Inez Garcia was a tiny waif of a woman, like some fairy from the hollow hills. Her white hair was pulled into a long braid down her back, and she wore her glasses around her neck on a long blue-beaded chain. Her jeans had an impossibly high waist and were paired with, unsurprisingly, a rose-printed shirt. The lines of her ninety years showed on her face, but there was a sharpness in her dark eyes that explained Ms. Terwilliger’s unease.

“Don’t you start up with me, Jaclyn Terwilliger! I know why you’re here. You want something. It’s the only reason anyone comes by these days. There’s no pleasantries, no tea. Just want, want, want.”

Ms. Terwilliger gulped and pushed me forward. “Inez, this is Sydney Melrose. Look what she’s brought for you.”

It took me a moment to remember the roses, and I held them out with a forced smile. Inez took them warily and sniffed each of them before giving a small grunt of approval. “Come in.” We entered further into the foyer, and that’s when she noticed Adrian. “Well, well, look what you dragged up. You could’ve saved yourself the money on the flowers and just brought me him. Been a while since I entertained a handsome young Moroi.”

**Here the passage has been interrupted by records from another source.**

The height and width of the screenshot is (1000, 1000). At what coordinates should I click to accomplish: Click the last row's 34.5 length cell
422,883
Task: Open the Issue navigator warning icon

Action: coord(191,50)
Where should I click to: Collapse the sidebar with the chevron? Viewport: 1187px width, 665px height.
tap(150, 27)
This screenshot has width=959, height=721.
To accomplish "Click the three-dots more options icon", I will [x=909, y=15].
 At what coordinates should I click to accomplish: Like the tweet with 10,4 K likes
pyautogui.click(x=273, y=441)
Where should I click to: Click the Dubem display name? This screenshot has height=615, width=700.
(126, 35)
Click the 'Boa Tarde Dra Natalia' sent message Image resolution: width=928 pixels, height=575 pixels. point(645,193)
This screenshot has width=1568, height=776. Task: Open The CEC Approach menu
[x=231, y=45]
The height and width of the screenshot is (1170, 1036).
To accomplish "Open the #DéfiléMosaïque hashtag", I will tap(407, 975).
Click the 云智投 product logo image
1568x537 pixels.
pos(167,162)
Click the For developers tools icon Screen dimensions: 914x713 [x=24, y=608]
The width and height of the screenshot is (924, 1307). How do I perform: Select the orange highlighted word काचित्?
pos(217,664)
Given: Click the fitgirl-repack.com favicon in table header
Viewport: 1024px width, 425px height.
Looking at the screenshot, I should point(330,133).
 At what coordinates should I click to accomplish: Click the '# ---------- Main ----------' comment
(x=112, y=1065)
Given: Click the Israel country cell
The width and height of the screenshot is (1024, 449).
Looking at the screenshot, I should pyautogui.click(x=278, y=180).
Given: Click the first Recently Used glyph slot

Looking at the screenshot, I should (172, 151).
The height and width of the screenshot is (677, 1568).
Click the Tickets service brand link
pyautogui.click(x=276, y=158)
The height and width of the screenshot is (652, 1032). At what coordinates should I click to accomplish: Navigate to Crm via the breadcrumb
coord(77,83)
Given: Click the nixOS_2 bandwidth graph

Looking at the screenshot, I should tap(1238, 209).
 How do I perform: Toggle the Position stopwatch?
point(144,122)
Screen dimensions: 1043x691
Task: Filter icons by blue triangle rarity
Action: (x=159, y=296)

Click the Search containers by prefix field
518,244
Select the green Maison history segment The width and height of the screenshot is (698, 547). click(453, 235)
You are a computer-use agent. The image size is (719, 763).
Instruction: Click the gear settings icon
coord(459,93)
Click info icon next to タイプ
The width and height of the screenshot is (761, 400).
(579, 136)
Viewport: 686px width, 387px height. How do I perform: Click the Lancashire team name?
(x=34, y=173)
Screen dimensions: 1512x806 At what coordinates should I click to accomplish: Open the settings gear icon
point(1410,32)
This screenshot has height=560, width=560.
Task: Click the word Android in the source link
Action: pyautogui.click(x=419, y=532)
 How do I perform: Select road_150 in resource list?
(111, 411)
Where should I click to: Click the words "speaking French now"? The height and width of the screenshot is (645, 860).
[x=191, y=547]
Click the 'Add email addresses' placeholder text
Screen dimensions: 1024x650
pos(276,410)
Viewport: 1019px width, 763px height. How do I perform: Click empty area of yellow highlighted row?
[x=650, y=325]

“It’s been a while since I’ve met a woman who appreciates roses as much as I do,” said Adrian, ever quick on his feet. “Not that my experience has always been great with them. I’ve got to say, though, I’ve never seen such excellent decorating taste. You go for pink too, huh? I told them that when they got the flowers, but would they listen to me? No. They insisted on burgundy.”

Inez narrowed her eyes as she gave Ms. Terwilliger a once-over. “What are you playing at, bringing one of them here? Their kind almost never come to us for help.”

“This isn’t about him,” explained Ms. Terwilliger. “It’s Sydney. My apprentice.”